__WRITTEN INSTRUCTION__. Quote each of the records below word for word, leaving out the pictures.

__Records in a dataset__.
-=-=-

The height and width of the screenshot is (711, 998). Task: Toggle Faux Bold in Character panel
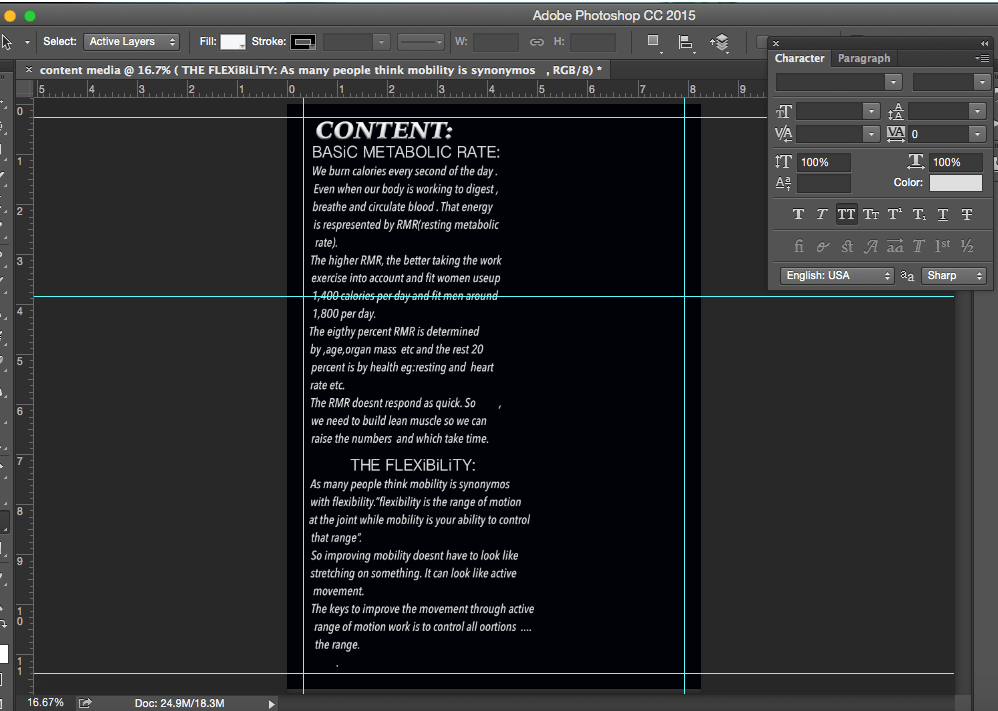click(798, 214)
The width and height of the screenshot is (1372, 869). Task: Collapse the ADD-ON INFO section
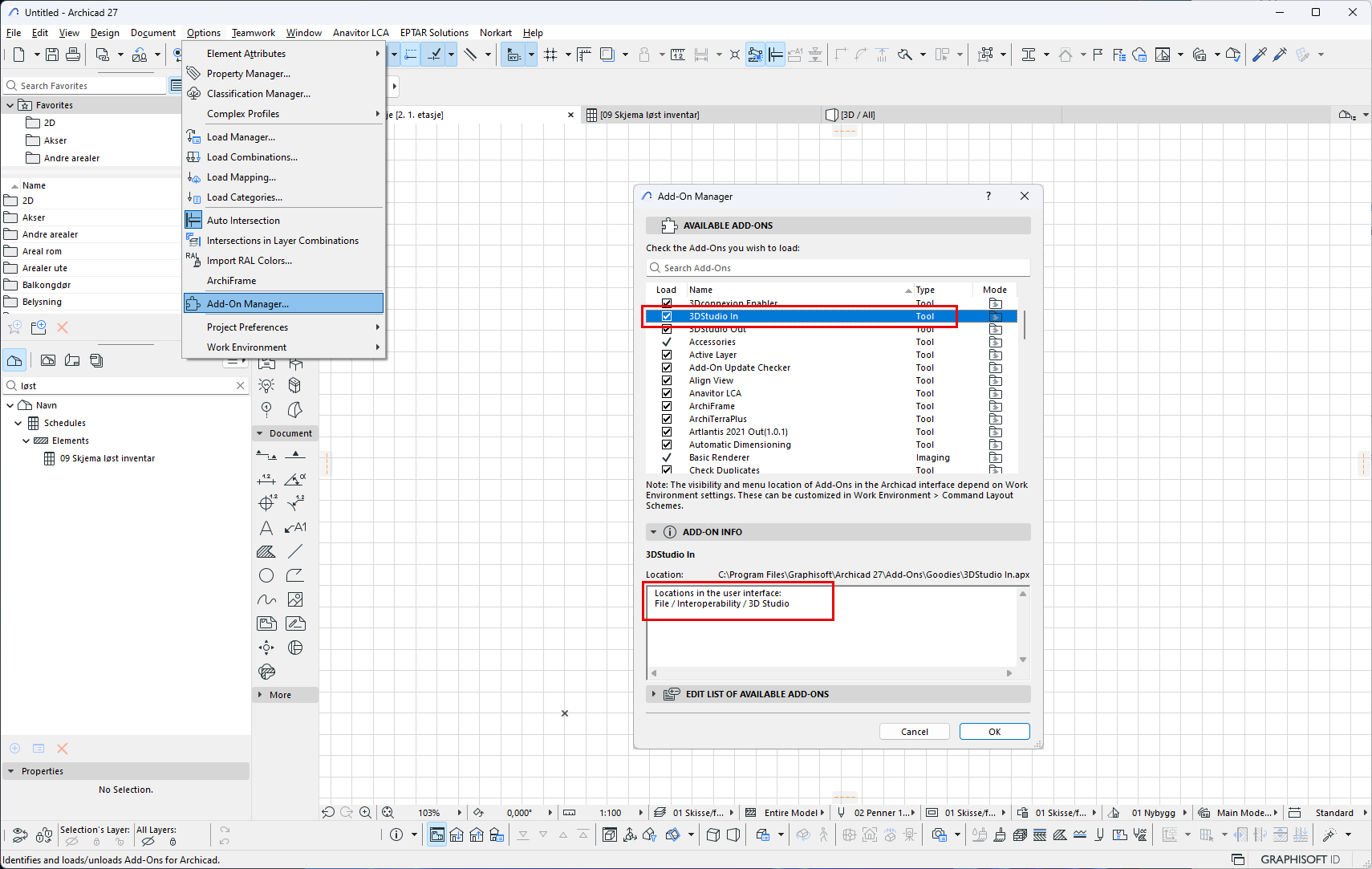point(654,532)
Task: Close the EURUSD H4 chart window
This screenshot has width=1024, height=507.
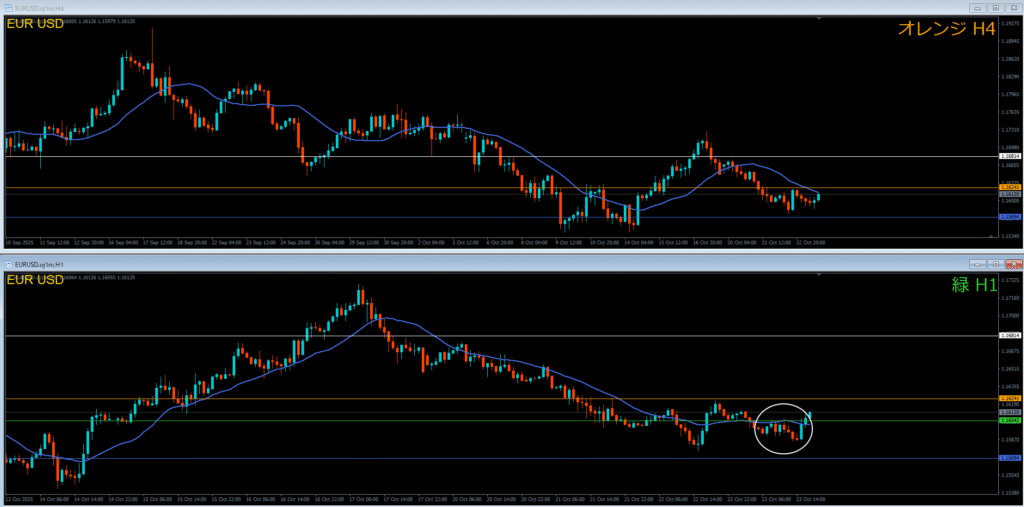Action: click(1013, 8)
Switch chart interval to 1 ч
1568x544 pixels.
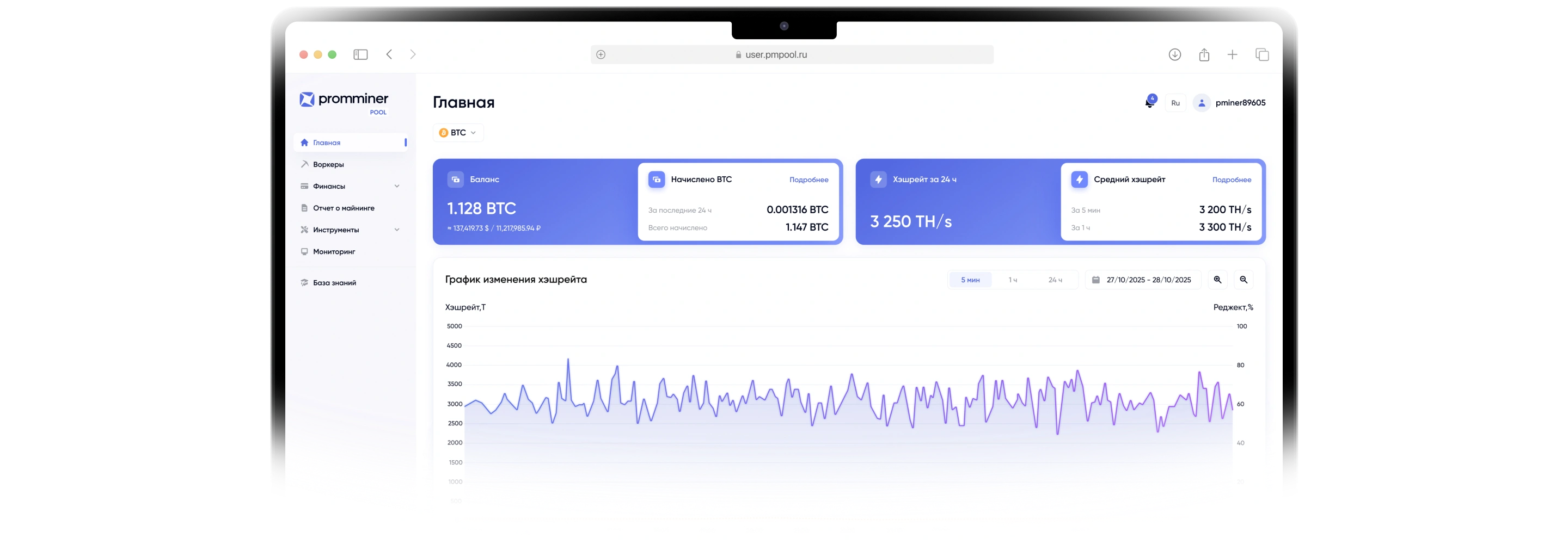click(1013, 280)
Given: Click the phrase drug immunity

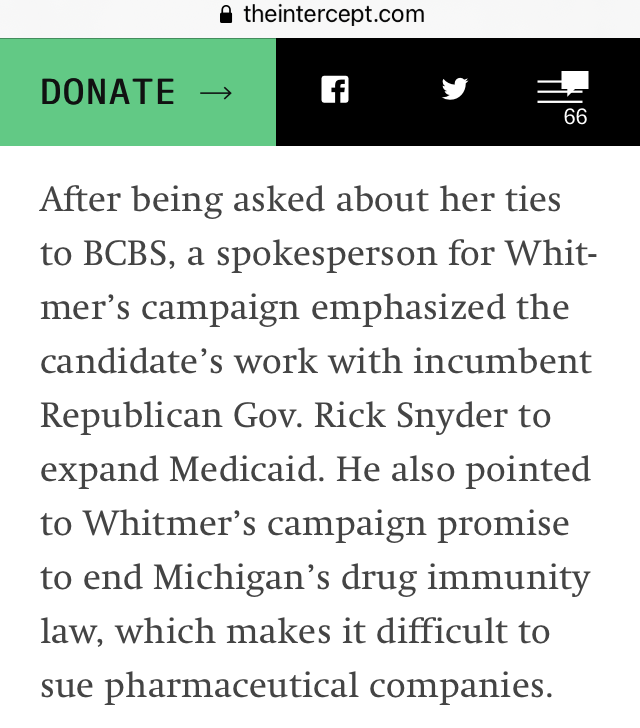Looking at the screenshot, I should point(466,578).
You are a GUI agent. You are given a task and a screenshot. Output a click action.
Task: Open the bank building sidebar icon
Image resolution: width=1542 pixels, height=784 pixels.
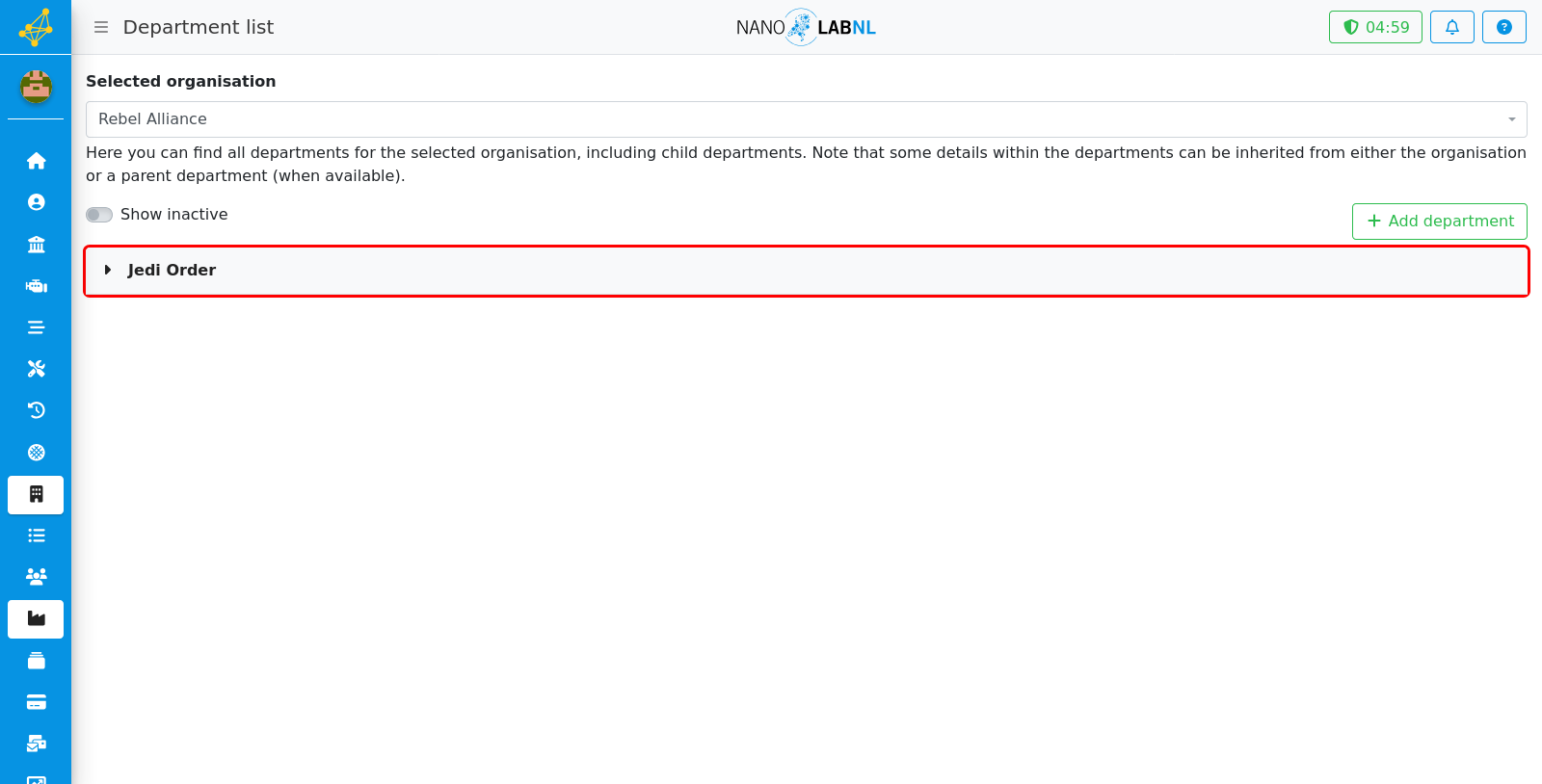[36, 245]
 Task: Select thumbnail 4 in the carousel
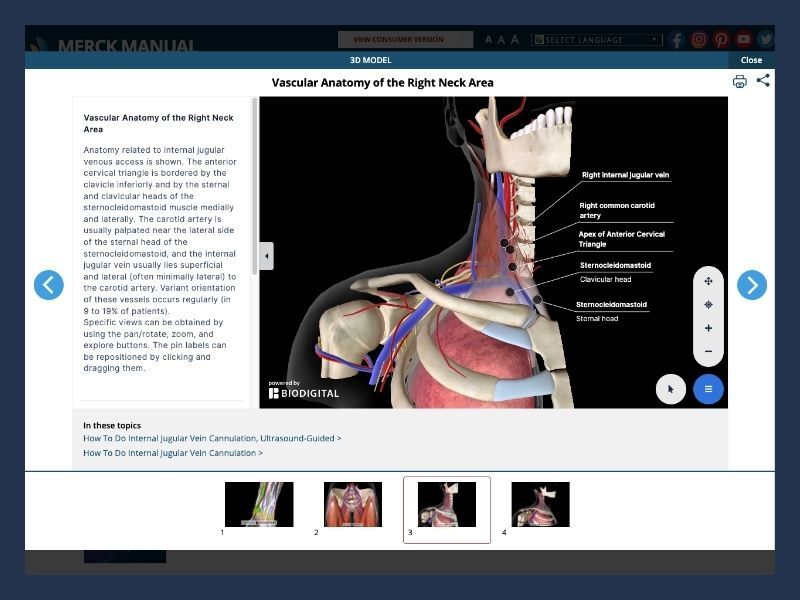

-=-=-

__FULL SOLUTION__.
The height and width of the screenshot is (711, 998). Task: Toggle Faux Bold in Character panel
click(798, 214)
The width and height of the screenshot is (1372, 869). Task: Collapse the ADD-ON INFO section
point(654,532)
Task: Close the EURUSD H4 chart window
This screenshot has width=1024, height=507.
Action: click(1013, 8)
Switch chart interval to 1 ч
1568x544 pixels.
click(1013, 280)
Given: Click the phrase drug immunity

Looking at the screenshot, I should point(466,578).
You are a GUI agent. You are given a task and a screenshot. Output a click action.
Task: Open the bank building sidebar icon
Image resolution: width=1542 pixels, height=784 pixels.
[36, 245]
 Task: Select thumbnail 4 in the carousel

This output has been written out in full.